There are many different kinds of kettlebells on the market and it can be confusing as to which type to purchase or use at the gym. The most common ones can be cast iron, steel competition, rubber, vinyl or plastic. Whichever kind you use, you can use the guidelines below to help you find the most effective one.
Things to look for
- Handle diameter. Make sure this is not too small as this can cause undue finger and wrist strain, but make sure it is not too big which will not allow you to wrap your fingers around it comfortably.
- Handle width. This should be wide enough so that both hands can hold the handle which is especially important whilst performing 2 handed exercises.
- This may sound silly but make sure they are the actual weight stated on them. If you have purchased one, you can put it on a scale to verify. If it is not correct, take it back to the merchant with a few choice words (optional).
- Flat base. This is important to make sure they sit flush and remain stable on flat surfaces.
- Handle texture. This should not be too smooth (so it does not fly/fall out of your hands) or too rough (so it does not mess up your hand skin). If the kettlebell was manufactured by fixing separate pieces together, there could be a seem on the handle’s underside. Check for this to make sure it is not too prominent which can cause discomfort.
Iron Vs Vinyl
2 of the most common types of kettlebells are iron and vinyl. Both have pros and cons. Vinyl covered ones will not rust and are good for use indoors as they probably will not mess up your floors and walls, but as you increase the weight you use, they more than likely still will. They can also get more slippery than iron ones when your hands are sweaty which could be dangerous if they slip out mid-exercise. They are easy to clean but the vinyl can peel and crack off. The paint on iron ones could chip but they are easy to repaint. Price wise, vinyl ones are usually cheaper but can be less robust as iron ones are fully made of metal but vinyl ones are usually filled with concrete / ballast so if they are dropped it can break up inside.
It comes down to personal preference. But when it comes to kettlebells, I do prefer iron. Another (irrelevant) reason for this is I also prefer to say that I am pumping iron rather than pumping vinyl. For a good all-round kettlebell, you cannot go too wrong with cast iron.

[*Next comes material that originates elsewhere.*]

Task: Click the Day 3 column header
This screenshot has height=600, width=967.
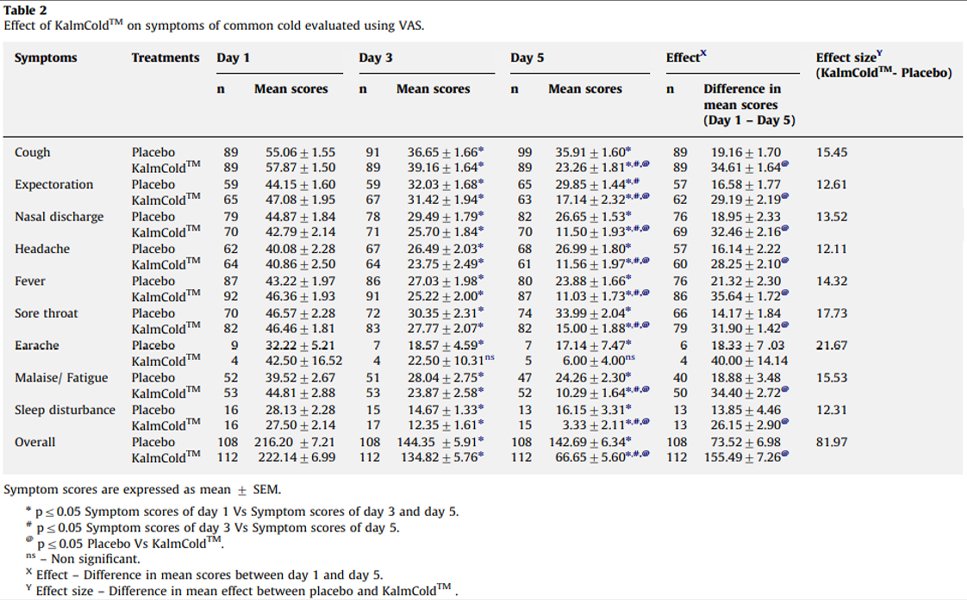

There are also competition kettlebells. These are made from steel so even more durable than the iron ones. All competition kettlebells are the same size, regardless of weight. So a change in weight will not affect your technique as the size will remain constant. These are more expensive than vinyl and iron though. If you are serious about competing and cost is not an issue, competition kettlebells are the ones you should go for.